Palliative care is a field in development in Latin America and the amount of professionals in this area is reduced (Pastrana & De Lima, 2021); however, they constituted over one third of the sample. Participants with a palliative care background scored significantly higher on all spiritual care competences than professionals from other disciplines. Probably, because in the palliative care tradition the holistic approach is taken very seriously, and spirituality is considered an intrinsic and essential component (Gijsberts et al., 2019; Kunsmann-Leutiger et al., 2021).

General practitioners were the second more numerous group of participants. According to the literature, they are responsible for assessing the patients' spiritual needs and responding to it, but frequently struggle with the spiritual terminology and are both uncomfortable and afraid that patients will refuse to participate in the dialogue (Kunsmann-Leutiger et al., 2021; Vermandere et al., 2011).

Limitations

Although the translation process was rigorous, including experts in selected countries and searching for a clear formulation while conserving the original meaning, there may exist differences in the interpretation or understanding in the statements between countries in the same subregion or even within countries.

Other limitations of this study are those inherent to any cross-sectional designs. Also, the use of a convenience sample and the voluntary participation of respondents, a selection effect for professionals interested in spirituality is possible. In fact, the sample does not represent the distribution of health care professionals in Latin America; for example, the predominance of physicians as well as participants working in palliative care can be explained due the network of the authors.

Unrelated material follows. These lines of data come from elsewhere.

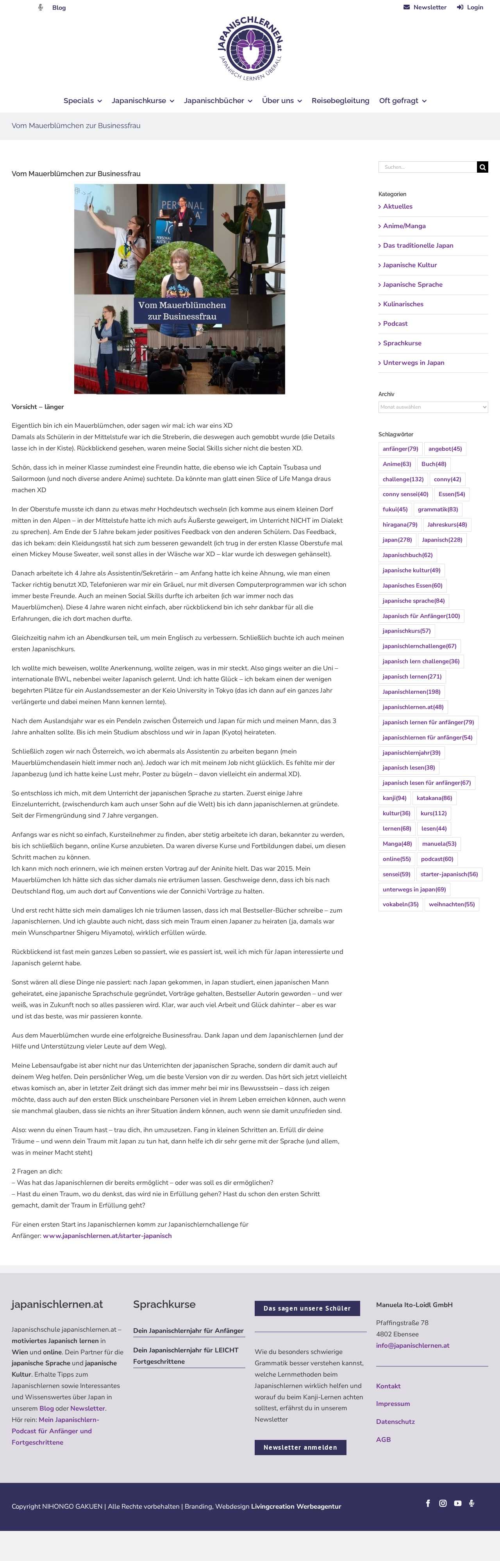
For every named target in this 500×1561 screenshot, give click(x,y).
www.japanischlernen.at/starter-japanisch (107, 1235)
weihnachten (452, 904)
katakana (434, 798)
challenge (403, 479)
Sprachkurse (402, 343)
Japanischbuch (408, 555)
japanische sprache (414, 601)
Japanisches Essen (413, 585)
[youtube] (457, 1503)
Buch (433, 464)
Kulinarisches (403, 304)
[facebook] (428, 1503)
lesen (434, 828)
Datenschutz (395, 1421)
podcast (437, 859)
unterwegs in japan (414, 889)
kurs (434, 813)
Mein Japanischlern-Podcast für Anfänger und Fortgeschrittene (55, 1431)
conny (447, 479)
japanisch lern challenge (421, 661)
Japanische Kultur (410, 265)
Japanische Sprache (413, 284)
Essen (452, 494)
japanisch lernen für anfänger (428, 722)
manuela (439, 844)
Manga (397, 844)
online (397, 859)
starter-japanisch (449, 874)
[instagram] (442, 1503)
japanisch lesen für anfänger (427, 783)
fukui (395, 509)
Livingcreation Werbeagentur (296, 1506)
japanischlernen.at (413, 707)
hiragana (400, 525)
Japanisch (442, 540)
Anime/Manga (404, 225)
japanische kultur (412, 570)
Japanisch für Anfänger (421, 616)
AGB (383, 1439)
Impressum (393, 1403)
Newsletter (87, 1408)
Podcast (395, 323)
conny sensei (406, 494)
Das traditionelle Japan (418, 245)
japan (397, 540)
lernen (397, 828)
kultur (397, 813)
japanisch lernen (412, 676)
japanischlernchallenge (420, 646)
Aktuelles (397, 206)
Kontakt (388, 1386)
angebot (445, 449)
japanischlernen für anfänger (428, 737)
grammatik (438, 509)
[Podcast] (471, 1503)
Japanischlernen (412, 692)
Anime (397, 464)
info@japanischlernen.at (413, 1345)
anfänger (400, 449)
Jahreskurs (447, 525)
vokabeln (401, 904)
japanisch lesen (409, 768)
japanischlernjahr (412, 753)
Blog (59, 8)
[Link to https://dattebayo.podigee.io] (40, 7)
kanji (395, 798)
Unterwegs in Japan (414, 362)
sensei (397, 874)
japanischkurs (407, 631)
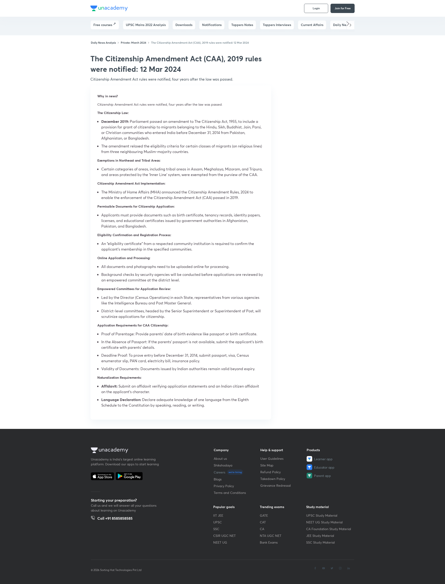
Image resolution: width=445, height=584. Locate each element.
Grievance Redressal (275, 485)
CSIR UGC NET (224, 535)
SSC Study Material (320, 542)
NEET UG (220, 542)
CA (262, 529)
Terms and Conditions (230, 492)
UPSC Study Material (321, 515)
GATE (264, 515)
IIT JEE (218, 515)
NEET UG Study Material (324, 522)
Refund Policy (270, 472)
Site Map (266, 465)
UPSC (217, 522)
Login (316, 8)
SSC (216, 529)
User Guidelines (271, 458)
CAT (263, 522)
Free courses (102, 25)
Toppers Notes (242, 25)
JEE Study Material (320, 535)
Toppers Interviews (277, 25)
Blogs (218, 479)
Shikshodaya (223, 465)
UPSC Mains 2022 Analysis (146, 25)
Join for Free (343, 8)
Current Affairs (312, 25)
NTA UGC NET (270, 535)
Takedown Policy (272, 478)
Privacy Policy (224, 486)
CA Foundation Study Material (328, 529)
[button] (350, 25)
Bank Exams (269, 542)
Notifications (212, 25)
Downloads (183, 25)
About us (220, 458)
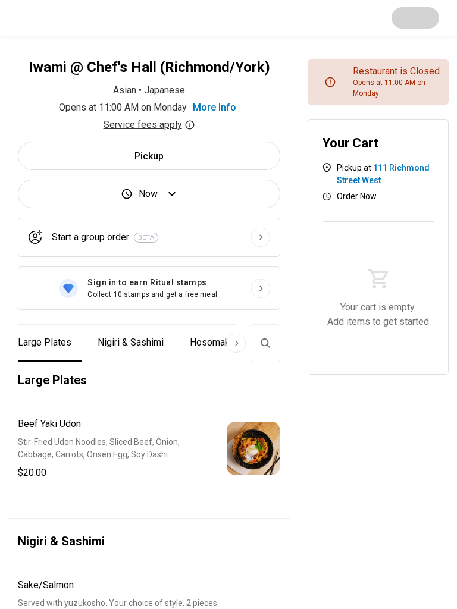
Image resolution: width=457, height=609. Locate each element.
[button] (149, 448)
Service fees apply (143, 124)
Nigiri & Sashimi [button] (131, 342)
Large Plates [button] (44, 342)
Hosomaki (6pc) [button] (223, 342)
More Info (214, 107)
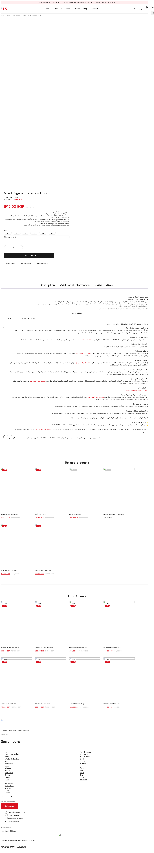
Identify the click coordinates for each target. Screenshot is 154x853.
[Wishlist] (9, 263)
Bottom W (9, 772)
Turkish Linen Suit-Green (9, 704)
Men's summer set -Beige (9, 514)
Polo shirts (84, 754)
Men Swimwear (86, 756)
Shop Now (72, 2)
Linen (7, 766)
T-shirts (83, 763)
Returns (7, 793)
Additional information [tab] (75, 285)
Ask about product (42, 263)
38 (52, 233)
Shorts (82, 761)
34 (34, 233)
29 (8, 233)
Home (2, 16)
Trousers (83, 779)
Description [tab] (47, 285)
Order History (9, 786)
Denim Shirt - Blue (75, 514)
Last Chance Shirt (12, 754)
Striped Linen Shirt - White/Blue (114, 514)
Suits (82, 777)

For future studies, we intend to enroll a weighted sample of professionals. Despite these limitations, the study allowed the validation process and provided a glimpse into the spiritual care competences in the region.

Finally, the instrument only assessed self-reported competences. Although the act of self-assessment is an intrinsically difficult task, spiritual care competencies might be overestimated due to a variety of psychological mechanisms (Dunning et al., 2004). Despite that the perceived competence might not reflect the actual performance, the different items of the instrument may present a balanced picture.

Conclusions

In conclusion, this Spanish language version was very similar to the original German language instrument. Since Spiritual Care is influenced by attitudes and personal convictions, as well individual and social skills, the SCCQ primarily portrays spiritual care competencies, to detect training needs and to plan for specific training support measures for the health professions. The SCCQ can be used for comparisons as well as monitoring/follow-up after implementation of improvement strategies, as educational activities.

Based on the results, we recommend the development of guidelines and design of a basic training in spiritual care for health care provides based on the identified competences to address both, spiritual distress and spiritual needs (Büssing, 2021). So that interprofessional spiritual care would be fully integrated and meeting the patients’ needs.

Further research about effectivity of educational training in spiritual care as well as about the perspective of patients and families regarding the meet spiritual need and satisfaction would be necessary.